# [JOB]
Copy out the data word for word, from the line containing "The width and height of the screenshot is (1614, 854)." through the line containing "(x=147, y=329)", and include nothing else.

(Item coordinate data)
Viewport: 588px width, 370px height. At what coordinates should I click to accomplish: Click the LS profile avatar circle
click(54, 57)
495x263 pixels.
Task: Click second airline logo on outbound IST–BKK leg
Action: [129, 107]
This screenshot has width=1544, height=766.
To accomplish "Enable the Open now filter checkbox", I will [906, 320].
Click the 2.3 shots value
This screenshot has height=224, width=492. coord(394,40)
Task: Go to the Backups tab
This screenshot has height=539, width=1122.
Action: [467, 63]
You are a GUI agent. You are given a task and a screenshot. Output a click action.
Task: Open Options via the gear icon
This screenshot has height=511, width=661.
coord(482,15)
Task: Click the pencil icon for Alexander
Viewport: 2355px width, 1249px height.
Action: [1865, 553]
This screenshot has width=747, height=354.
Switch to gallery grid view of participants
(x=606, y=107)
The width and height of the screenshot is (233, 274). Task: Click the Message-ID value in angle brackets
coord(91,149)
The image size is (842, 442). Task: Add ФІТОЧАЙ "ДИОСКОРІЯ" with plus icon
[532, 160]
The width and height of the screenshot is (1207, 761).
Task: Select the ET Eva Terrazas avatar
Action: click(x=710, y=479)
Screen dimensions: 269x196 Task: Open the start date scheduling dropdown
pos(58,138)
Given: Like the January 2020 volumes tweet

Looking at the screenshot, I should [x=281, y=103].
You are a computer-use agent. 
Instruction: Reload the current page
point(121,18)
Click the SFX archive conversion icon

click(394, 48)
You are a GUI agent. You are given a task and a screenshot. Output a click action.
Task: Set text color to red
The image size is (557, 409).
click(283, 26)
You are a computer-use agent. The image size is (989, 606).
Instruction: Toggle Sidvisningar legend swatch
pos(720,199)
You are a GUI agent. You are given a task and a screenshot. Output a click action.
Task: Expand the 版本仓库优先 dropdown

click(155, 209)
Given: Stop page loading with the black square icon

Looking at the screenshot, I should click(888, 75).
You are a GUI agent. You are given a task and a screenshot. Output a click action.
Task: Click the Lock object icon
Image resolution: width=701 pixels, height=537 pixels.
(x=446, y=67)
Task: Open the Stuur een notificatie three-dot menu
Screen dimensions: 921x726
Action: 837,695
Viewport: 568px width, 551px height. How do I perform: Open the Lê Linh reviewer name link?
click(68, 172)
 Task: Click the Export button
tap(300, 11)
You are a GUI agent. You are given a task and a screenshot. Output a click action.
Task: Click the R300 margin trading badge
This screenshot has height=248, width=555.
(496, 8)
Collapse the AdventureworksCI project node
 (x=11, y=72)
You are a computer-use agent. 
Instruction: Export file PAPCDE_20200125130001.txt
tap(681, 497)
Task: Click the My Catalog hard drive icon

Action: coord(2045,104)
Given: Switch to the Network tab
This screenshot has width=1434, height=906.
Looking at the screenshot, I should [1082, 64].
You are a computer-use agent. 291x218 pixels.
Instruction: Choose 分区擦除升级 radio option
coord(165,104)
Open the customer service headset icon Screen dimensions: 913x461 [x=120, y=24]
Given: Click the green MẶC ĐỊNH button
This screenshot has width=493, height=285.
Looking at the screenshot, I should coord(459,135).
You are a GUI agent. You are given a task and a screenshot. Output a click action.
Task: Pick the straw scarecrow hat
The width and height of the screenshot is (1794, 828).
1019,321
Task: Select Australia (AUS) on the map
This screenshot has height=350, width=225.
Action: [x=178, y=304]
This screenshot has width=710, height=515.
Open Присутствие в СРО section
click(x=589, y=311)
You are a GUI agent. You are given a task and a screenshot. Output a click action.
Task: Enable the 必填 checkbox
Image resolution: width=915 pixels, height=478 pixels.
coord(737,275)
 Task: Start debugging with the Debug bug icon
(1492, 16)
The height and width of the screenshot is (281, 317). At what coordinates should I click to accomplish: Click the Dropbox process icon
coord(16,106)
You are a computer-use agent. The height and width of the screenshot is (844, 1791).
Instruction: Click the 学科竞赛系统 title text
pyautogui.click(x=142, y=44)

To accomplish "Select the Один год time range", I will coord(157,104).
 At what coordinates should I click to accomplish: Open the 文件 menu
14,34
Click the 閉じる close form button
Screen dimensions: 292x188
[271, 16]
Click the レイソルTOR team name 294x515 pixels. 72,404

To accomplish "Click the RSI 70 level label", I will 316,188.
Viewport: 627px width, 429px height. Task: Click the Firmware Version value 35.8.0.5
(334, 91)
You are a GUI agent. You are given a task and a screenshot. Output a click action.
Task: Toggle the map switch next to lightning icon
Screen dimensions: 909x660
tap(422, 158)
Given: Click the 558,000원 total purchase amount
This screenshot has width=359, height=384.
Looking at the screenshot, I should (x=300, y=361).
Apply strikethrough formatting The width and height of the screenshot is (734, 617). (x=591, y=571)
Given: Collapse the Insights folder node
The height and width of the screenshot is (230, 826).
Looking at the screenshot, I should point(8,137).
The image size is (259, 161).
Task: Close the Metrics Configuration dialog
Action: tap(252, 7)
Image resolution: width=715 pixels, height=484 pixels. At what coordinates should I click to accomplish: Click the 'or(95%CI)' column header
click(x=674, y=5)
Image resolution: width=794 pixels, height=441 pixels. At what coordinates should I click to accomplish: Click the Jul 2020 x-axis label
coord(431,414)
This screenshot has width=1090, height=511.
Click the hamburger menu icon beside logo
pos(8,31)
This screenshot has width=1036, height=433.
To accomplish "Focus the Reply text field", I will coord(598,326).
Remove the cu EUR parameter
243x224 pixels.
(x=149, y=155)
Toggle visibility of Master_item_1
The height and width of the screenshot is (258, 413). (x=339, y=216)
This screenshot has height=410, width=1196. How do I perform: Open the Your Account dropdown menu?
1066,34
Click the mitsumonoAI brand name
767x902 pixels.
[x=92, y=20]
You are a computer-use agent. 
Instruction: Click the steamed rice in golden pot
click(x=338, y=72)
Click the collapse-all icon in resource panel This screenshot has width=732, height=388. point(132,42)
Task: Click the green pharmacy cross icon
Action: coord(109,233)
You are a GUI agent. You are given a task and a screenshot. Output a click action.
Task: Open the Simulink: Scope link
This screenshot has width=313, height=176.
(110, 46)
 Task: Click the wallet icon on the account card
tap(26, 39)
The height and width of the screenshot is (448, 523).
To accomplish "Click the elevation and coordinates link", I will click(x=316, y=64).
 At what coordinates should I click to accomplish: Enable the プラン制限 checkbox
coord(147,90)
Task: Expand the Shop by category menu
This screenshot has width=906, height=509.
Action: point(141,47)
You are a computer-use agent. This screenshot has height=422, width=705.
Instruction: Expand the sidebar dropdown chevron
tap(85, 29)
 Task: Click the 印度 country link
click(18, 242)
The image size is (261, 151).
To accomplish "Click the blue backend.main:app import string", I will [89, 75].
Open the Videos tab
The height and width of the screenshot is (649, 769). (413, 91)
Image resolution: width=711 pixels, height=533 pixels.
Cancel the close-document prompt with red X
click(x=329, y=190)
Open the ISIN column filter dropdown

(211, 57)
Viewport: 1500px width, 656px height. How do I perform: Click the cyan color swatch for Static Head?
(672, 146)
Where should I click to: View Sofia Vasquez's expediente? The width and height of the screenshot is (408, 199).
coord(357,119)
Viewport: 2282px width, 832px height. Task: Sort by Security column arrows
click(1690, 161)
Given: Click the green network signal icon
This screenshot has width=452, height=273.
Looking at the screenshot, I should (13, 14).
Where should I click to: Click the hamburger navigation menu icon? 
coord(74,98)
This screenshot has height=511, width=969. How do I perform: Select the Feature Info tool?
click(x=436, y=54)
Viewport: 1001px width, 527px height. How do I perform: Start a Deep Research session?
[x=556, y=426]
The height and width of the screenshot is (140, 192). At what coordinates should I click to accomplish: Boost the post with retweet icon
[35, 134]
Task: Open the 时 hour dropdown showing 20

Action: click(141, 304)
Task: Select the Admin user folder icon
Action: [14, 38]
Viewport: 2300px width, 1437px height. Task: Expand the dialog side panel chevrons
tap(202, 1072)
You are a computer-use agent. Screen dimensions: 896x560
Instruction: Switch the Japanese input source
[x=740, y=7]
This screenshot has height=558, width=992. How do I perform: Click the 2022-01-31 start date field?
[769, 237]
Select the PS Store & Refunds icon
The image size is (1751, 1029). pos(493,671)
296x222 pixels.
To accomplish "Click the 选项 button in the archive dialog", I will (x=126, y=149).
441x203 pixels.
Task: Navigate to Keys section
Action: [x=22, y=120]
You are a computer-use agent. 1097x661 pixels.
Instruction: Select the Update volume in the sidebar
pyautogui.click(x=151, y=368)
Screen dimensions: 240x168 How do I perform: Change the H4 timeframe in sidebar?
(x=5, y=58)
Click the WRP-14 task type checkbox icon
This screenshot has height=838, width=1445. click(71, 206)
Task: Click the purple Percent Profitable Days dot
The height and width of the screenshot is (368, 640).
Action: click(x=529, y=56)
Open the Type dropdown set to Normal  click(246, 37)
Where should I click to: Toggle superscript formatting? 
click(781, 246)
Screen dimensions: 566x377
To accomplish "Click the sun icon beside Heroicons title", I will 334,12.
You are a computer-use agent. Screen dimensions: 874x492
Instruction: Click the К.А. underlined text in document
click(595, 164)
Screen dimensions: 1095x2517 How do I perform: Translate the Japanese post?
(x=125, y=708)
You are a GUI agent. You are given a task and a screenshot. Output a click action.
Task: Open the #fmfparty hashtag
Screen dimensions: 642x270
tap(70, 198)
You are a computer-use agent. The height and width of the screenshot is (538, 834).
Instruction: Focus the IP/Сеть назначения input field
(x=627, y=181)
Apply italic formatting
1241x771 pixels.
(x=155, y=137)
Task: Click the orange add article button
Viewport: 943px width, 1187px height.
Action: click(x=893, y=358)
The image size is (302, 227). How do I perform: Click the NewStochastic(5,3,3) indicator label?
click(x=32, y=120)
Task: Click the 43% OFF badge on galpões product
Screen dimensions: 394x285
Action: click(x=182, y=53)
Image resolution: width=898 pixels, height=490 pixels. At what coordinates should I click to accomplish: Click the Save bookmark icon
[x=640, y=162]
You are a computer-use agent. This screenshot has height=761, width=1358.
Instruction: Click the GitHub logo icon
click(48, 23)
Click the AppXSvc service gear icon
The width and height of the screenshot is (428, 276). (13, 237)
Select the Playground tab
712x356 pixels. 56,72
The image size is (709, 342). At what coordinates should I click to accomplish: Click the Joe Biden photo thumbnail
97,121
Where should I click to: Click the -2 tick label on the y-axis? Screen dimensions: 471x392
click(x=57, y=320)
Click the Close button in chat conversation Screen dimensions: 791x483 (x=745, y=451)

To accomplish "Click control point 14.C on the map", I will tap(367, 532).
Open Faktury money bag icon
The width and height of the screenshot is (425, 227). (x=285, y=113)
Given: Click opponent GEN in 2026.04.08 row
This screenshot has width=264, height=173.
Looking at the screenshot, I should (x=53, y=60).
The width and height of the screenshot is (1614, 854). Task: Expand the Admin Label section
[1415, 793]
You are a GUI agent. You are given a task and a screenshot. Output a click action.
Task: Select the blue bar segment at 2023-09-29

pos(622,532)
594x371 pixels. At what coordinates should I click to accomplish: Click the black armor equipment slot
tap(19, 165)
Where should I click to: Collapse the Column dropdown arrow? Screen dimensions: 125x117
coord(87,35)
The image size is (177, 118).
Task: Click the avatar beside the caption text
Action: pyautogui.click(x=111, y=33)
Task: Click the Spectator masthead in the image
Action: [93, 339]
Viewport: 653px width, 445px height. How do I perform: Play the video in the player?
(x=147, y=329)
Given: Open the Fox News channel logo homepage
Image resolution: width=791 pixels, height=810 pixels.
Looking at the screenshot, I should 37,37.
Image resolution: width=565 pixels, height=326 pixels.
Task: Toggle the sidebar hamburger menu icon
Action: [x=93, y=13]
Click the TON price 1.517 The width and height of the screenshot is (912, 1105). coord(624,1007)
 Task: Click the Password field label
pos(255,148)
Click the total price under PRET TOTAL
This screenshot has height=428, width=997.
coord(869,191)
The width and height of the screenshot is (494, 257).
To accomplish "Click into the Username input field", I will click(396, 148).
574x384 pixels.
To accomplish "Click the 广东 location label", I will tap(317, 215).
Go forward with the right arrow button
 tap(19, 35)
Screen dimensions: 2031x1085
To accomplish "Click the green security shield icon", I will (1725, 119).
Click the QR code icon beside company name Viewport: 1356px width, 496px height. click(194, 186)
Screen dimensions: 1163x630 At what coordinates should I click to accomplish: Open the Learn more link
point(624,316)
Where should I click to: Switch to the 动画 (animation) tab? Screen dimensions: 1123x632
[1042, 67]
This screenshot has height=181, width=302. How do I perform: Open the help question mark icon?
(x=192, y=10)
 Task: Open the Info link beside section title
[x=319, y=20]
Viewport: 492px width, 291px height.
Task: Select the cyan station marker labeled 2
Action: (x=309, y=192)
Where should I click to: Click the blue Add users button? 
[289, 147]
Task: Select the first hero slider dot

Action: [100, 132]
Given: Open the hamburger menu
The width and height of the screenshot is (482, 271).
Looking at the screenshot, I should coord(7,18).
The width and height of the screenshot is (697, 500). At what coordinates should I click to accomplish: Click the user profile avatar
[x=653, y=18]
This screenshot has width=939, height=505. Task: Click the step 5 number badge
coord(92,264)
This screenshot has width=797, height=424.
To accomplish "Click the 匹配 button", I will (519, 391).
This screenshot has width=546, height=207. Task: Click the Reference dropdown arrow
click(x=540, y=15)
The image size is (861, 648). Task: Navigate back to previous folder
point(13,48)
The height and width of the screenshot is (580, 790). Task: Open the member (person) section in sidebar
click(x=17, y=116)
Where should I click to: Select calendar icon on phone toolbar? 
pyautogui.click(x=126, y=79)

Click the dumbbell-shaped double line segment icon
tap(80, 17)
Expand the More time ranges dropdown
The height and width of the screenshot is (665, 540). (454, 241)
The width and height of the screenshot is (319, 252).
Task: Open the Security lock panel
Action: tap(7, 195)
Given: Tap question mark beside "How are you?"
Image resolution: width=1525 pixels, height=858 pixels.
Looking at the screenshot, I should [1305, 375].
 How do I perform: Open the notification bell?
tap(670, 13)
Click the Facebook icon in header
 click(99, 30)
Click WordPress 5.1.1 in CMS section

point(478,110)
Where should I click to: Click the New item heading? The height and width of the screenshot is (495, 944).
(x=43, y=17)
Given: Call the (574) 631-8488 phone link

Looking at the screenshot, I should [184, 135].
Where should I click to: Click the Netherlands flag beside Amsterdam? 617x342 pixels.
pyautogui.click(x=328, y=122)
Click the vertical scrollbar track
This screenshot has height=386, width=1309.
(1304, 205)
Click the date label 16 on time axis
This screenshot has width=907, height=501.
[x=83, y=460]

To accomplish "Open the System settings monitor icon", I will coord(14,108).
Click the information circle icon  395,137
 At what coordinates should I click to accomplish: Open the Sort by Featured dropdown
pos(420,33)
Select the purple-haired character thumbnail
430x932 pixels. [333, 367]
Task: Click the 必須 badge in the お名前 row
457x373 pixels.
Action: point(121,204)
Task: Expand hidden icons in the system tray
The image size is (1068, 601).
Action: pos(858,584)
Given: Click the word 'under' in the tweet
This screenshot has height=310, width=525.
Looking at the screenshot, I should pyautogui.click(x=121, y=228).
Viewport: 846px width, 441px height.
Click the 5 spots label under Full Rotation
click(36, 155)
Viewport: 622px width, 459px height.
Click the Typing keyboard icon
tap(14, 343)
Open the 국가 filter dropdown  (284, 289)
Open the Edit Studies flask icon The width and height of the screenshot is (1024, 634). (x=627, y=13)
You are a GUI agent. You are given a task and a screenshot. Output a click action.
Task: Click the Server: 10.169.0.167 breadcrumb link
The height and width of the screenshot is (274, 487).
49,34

# [RESULT BELOW]
The width and height of the screenshot is (1614, 854). Task: Expand the Admin Label section
[1415, 793]
You are a GUI agent. You are given a task and a screenshot. Output a click action.
Task: Select the blue bar segment at 2023-09-29

pos(622,532)
594x371 pixels. At what coordinates should I click to accomplish: Click the black armor equipment slot
tap(19, 165)
Where should I click to: Collapse the Column dropdown arrow? Screen dimensions: 125x117
coord(87,35)
The image size is (177, 118).
Task: Click the avatar beside the caption text
Action: pyautogui.click(x=111, y=33)
Task: Click the Spectator masthead in the image
Action: [93, 339]
Viewport: 653px width, 445px height. How do I perform: Play the video in the player?
(x=147, y=329)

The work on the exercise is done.